3. The nucleic acid molecule of claim 2, wherein the cHS4 insulator has the amino acid sequence of SEQ ID NO:1.

4. The nucleic acid molecule of claim 1, wherein the insulator is in a forward orientation.

5. The nucleic acid molecule of claim 1, wherein the insulator is in a reverse orientation.

6. The nucleic acid molecule of claim 1, further comprising a fourth nucleotide sequence that comprises an additional insulator.

7. The nucleic acid molecule of claim 1, wherein the third nucleotide sequence that comprises an insulator located upstream (5′ to) of the second nucleotide sequence.

8. The nucleic acid molecule of claim 1, wherein the nucleic acid molecule is comprised within a plasmid.

9. A cell into which has been introduced a nucleic acid molecule comprising a first nucleotide sequence derived from a lentivirus, a second nucleotide sequence not derived from the lentivirus, and a third nucleotide sequence that comprises an insulator.

10. The cell of claim 9, wherein the insulator is a cHS4 insulator.

11. The cell of claim 10, wherein the cHS4 insulator has the amino acid sequence of SEQ ID NO:1.

12. The cell of claim 9, wherein the cell is a stem cell.

13. The cell of claim 12, wherein the stem cell is an embryonic stem cell.

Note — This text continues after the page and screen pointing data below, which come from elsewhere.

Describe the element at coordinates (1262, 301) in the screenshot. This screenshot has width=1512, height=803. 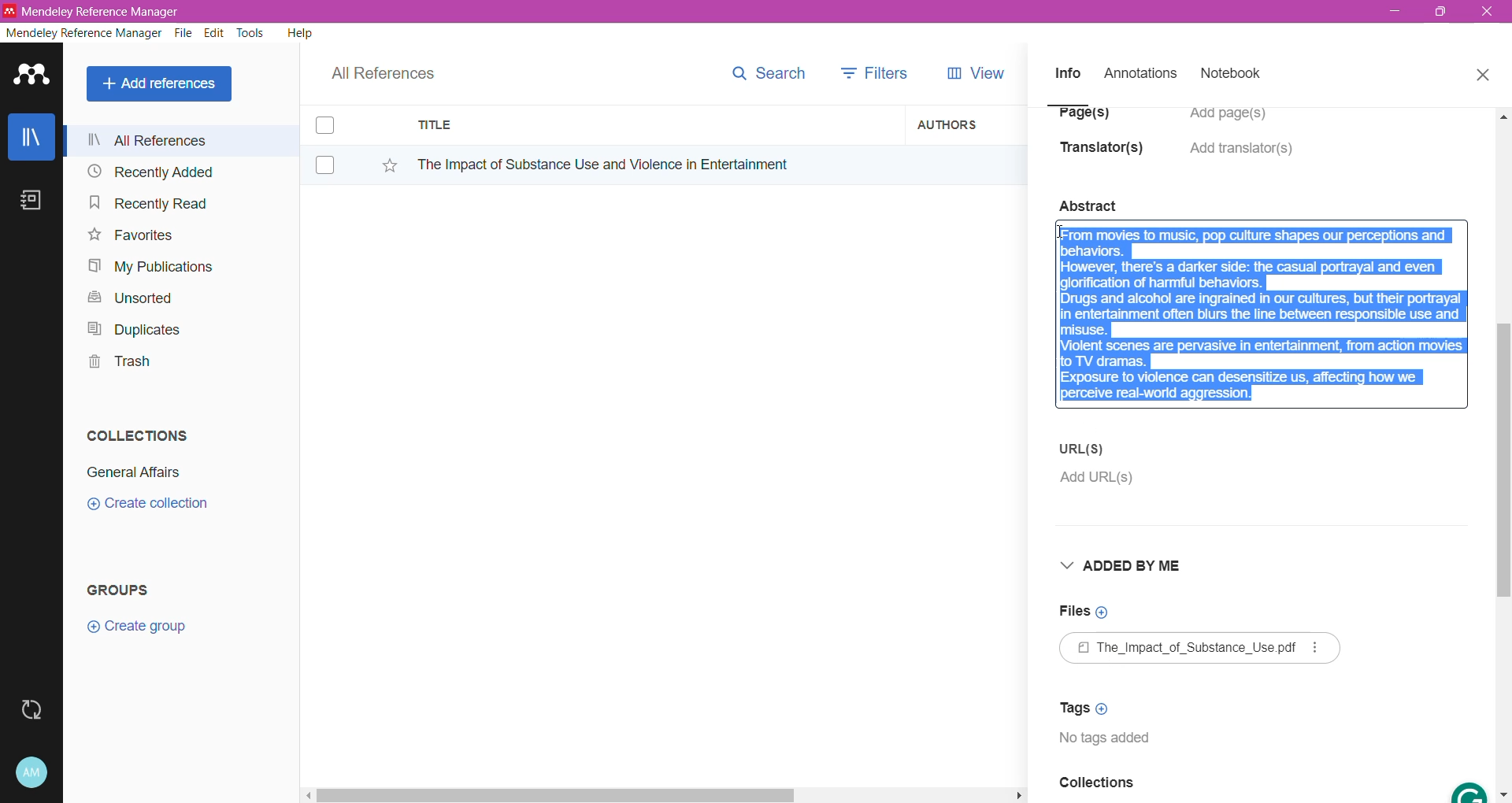
I see `Click to select the full summary` at that location.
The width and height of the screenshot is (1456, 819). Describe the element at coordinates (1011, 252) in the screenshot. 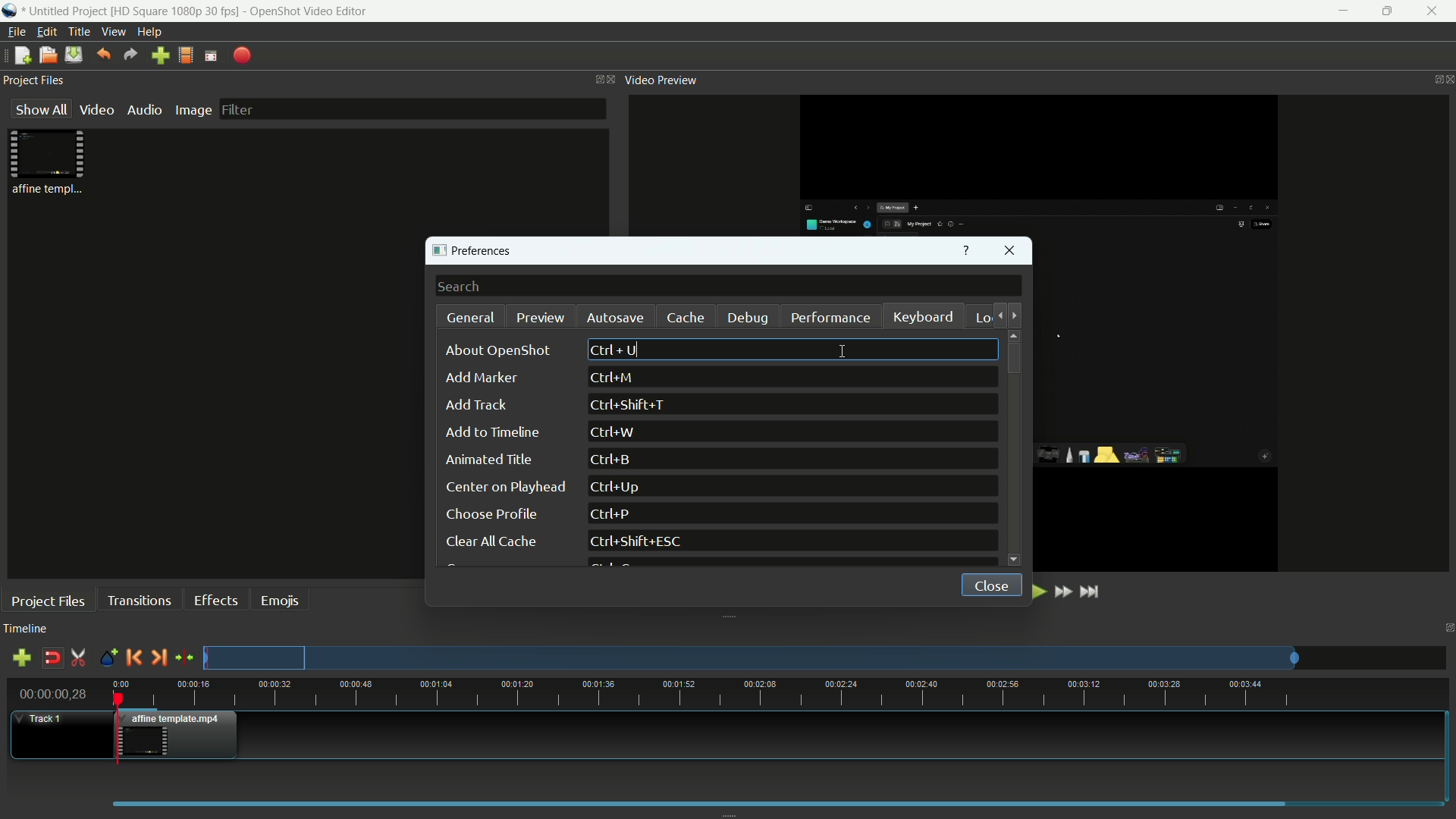

I see `close window` at that location.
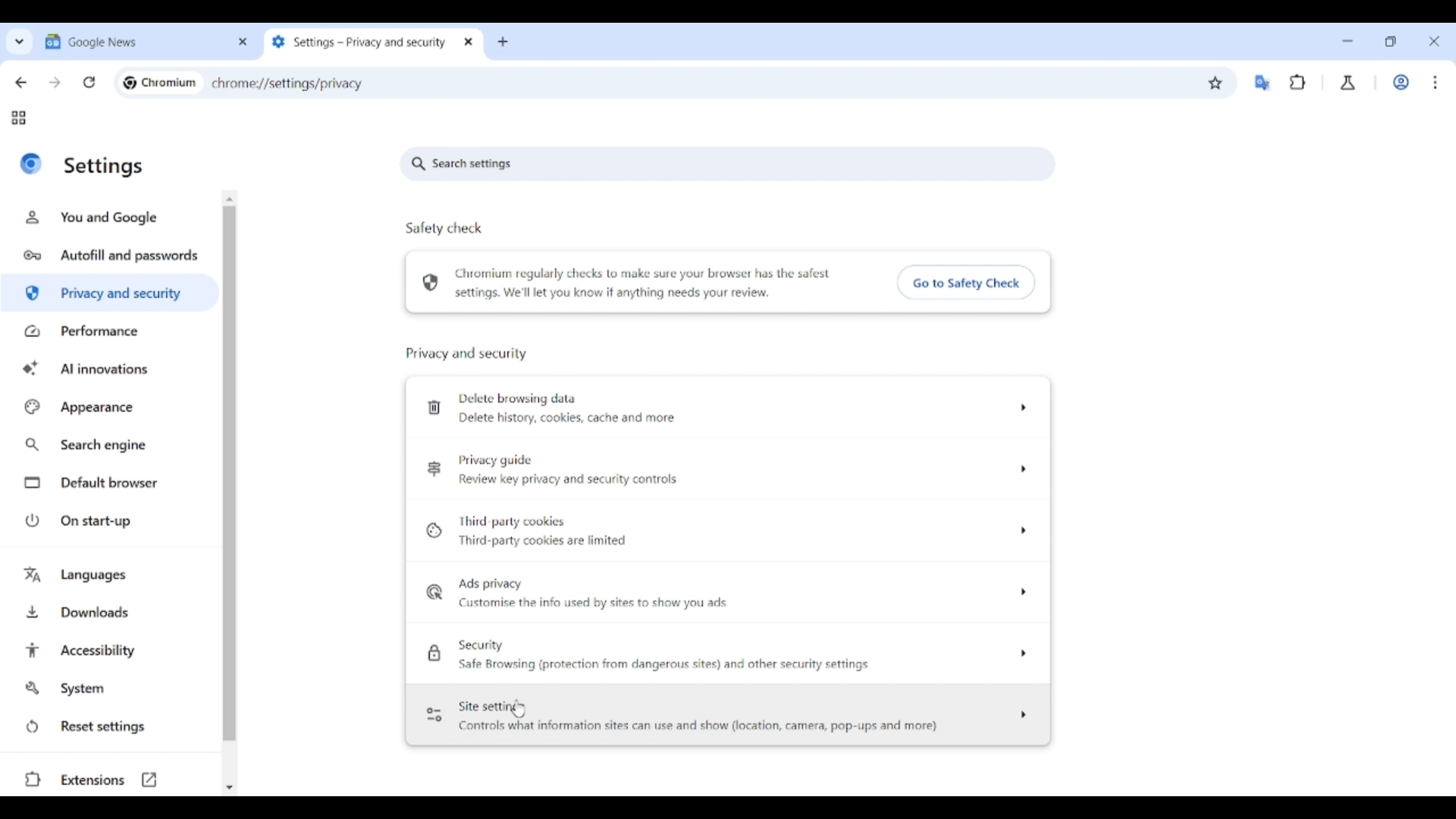 The height and width of the screenshot is (819, 1456). What do you see at coordinates (109, 688) in the screenshot?
I see `System` at bounding box center [109, 688].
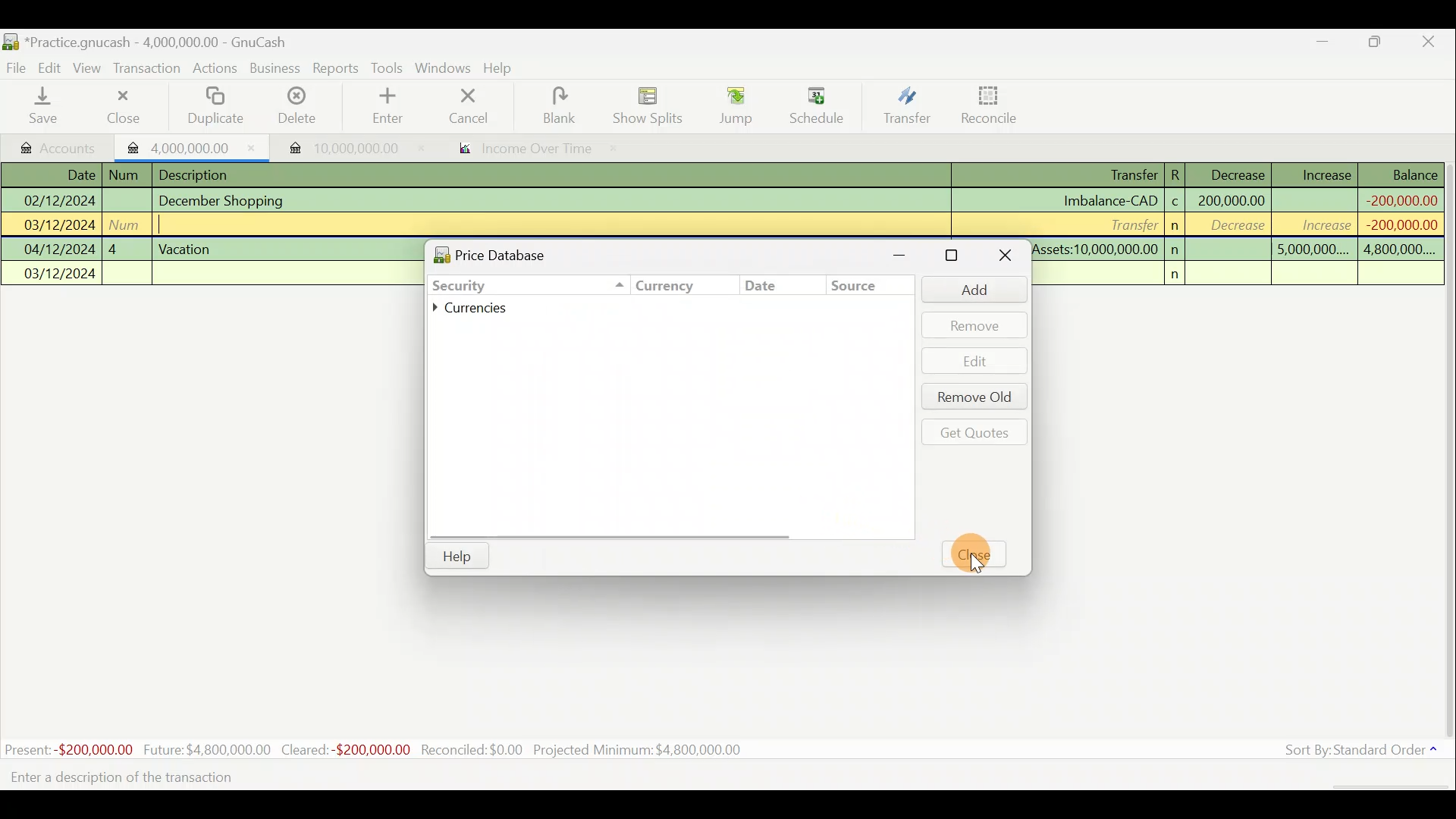 The image size is (1456, 819). Describe the element at coordinates (481, 309) in the screenshot. I see `Currencies` at that location.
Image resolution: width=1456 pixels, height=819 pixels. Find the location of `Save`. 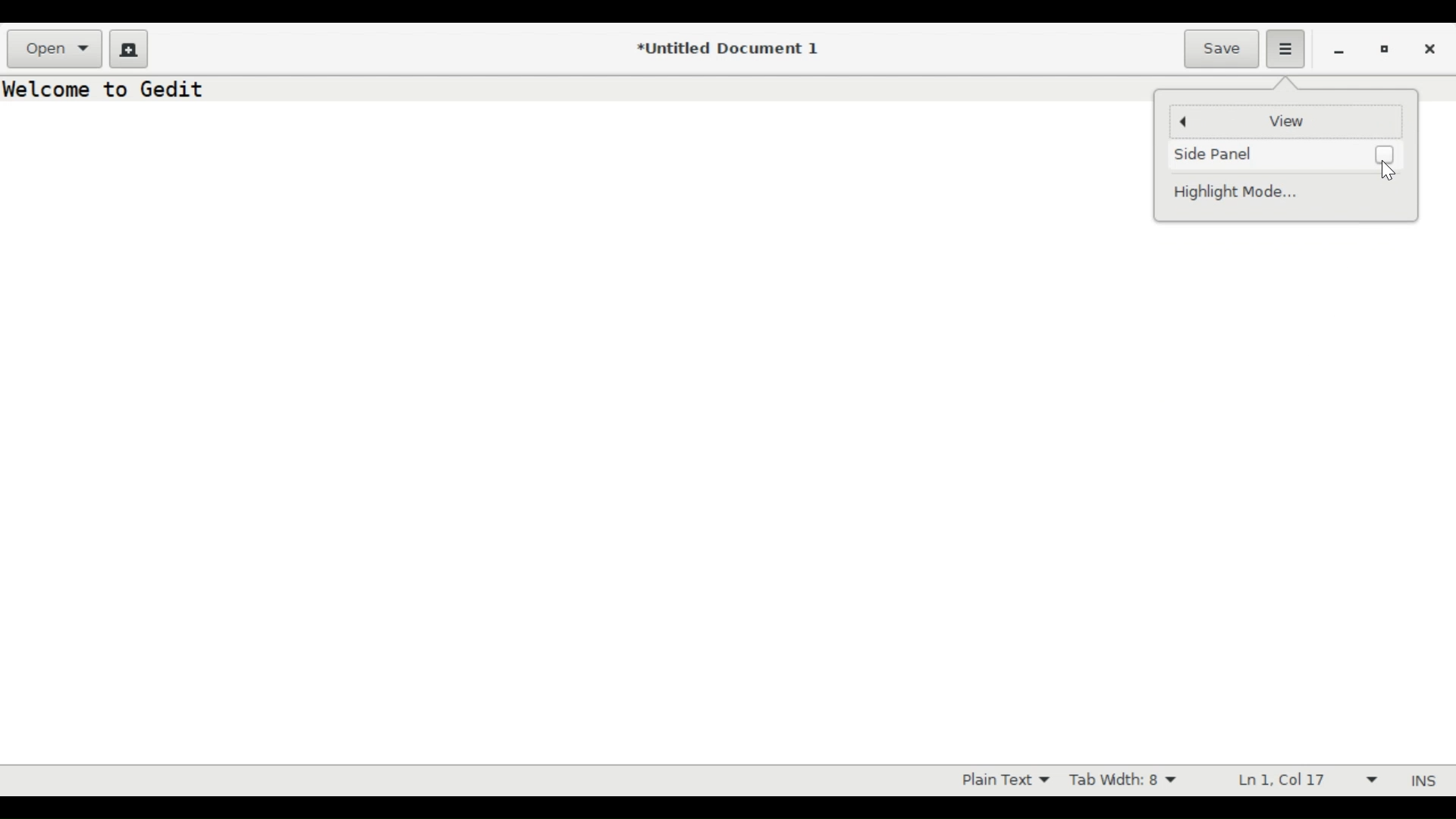

Save is located at coordinates (1223, 48).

14. A method for promoting long term expression of a lentiviral vector in a cell, the method comprising the step of introducing into the cell a nucleic acid molecule comprising a first nucleotide sequence derived from a lentivirus, a second nucleotide sequence not derived from the lentivirus, and a third nucleotide sequence that comprises an insulator.

15. The method of claim 14, wherein the insulator is a cHS4 insulator.

16. The method of claim 15, wherein the cHS4 insulator has the amino acid sequence of SEQ ID NO: 1.

17. The method of claim 14, wherein the cell is a stem cell.

18. The method of claim 17, wherein the stem cell is an embryonic stem cell.